Senators have included provisions that could affect life insurers in a bill better known for sections dealing with federal retirement benefit guarantee insurance.[@@]
You may not be able to read S. 219 on the Web right now, because, at press time, the Library of Congress bill posting system had not yet received the text from the Government Printing Office, but the core is a section that is supposed to improve the financial stability of the Pension Benefit Guaranty Corp.
The PBGC, the organization that backs defined benefit pension plans, has seen its deficit increase to $23 billion, from $11 billion, in just 1 year.
Other sections of the bill could:
- Codify ground rules for the sale of corporate-owned life insurance.
- Create a retirement plan investment advice provision that might prevent life insurance agents and company representatives from giving advice at the worksite.
- Loosen retirement plan portability rules.
- Let certain 401(k) plan members contribute “catch-up” payments to individual retirement accounts, if the plan members were employed by a “a currently bankrupt employer, and the employer is currently under indictment or subject to conviction.”
- Let plan sponsors avoid liability for the investment advice that a qualified investment advisor gives to retirement plan participants.
- Allow employers to deduct up to $1,000 in retirement planning advice fees per year from employees’ taxable income.

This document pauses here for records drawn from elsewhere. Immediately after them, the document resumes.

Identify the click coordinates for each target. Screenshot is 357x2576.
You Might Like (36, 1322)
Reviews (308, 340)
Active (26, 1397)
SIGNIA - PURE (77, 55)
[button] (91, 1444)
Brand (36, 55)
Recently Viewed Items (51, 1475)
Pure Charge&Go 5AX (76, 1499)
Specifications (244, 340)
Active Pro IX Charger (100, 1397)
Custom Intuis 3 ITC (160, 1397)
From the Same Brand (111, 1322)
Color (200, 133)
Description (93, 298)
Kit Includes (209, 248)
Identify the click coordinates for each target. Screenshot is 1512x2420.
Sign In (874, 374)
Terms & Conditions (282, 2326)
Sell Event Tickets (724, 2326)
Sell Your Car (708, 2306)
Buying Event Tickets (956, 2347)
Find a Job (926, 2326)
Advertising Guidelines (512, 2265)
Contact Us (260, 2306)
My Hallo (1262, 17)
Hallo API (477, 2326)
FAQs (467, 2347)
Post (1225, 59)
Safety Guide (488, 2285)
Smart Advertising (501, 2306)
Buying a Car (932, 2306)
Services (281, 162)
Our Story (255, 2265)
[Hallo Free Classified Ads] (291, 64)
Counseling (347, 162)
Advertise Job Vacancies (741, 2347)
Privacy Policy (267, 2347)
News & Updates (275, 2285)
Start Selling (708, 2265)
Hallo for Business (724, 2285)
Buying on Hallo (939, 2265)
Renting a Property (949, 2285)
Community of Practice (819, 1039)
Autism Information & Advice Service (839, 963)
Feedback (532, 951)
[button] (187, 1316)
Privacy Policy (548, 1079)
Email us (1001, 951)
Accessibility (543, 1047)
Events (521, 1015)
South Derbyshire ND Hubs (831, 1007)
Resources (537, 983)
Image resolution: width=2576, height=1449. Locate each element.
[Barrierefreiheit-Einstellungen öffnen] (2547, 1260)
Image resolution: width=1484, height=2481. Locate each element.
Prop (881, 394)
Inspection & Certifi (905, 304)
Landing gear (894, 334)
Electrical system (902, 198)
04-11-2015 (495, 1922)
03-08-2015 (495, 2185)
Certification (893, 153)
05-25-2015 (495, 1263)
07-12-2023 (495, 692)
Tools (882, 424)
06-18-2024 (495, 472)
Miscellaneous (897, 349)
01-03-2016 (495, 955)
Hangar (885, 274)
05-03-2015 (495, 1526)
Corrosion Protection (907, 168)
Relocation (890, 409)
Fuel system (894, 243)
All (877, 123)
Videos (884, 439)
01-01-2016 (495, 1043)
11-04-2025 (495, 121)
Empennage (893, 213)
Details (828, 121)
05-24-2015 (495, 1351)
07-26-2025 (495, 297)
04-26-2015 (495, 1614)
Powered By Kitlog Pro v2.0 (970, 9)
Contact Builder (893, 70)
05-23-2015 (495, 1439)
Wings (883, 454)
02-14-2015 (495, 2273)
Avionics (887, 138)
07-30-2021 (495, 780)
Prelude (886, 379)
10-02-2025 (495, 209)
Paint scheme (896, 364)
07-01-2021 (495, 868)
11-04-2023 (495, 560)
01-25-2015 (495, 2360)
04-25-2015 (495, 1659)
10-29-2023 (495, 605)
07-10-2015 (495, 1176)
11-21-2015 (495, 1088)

The new bill, which would create the National Employee Savings and Trust Equity Guarantee Act, is similar to the NESTEG bill that died in the previous Congress. The new NESTEG bill was introduced by Sen. Charles Grassley, R-Iowa, chairman of the Senate Finance Committee, and Sen. Max Baucus, D-Mont., the committee’s ranking minority member.
The COLI provision uses the same language that the Senate Finance Committee approved in February 2004.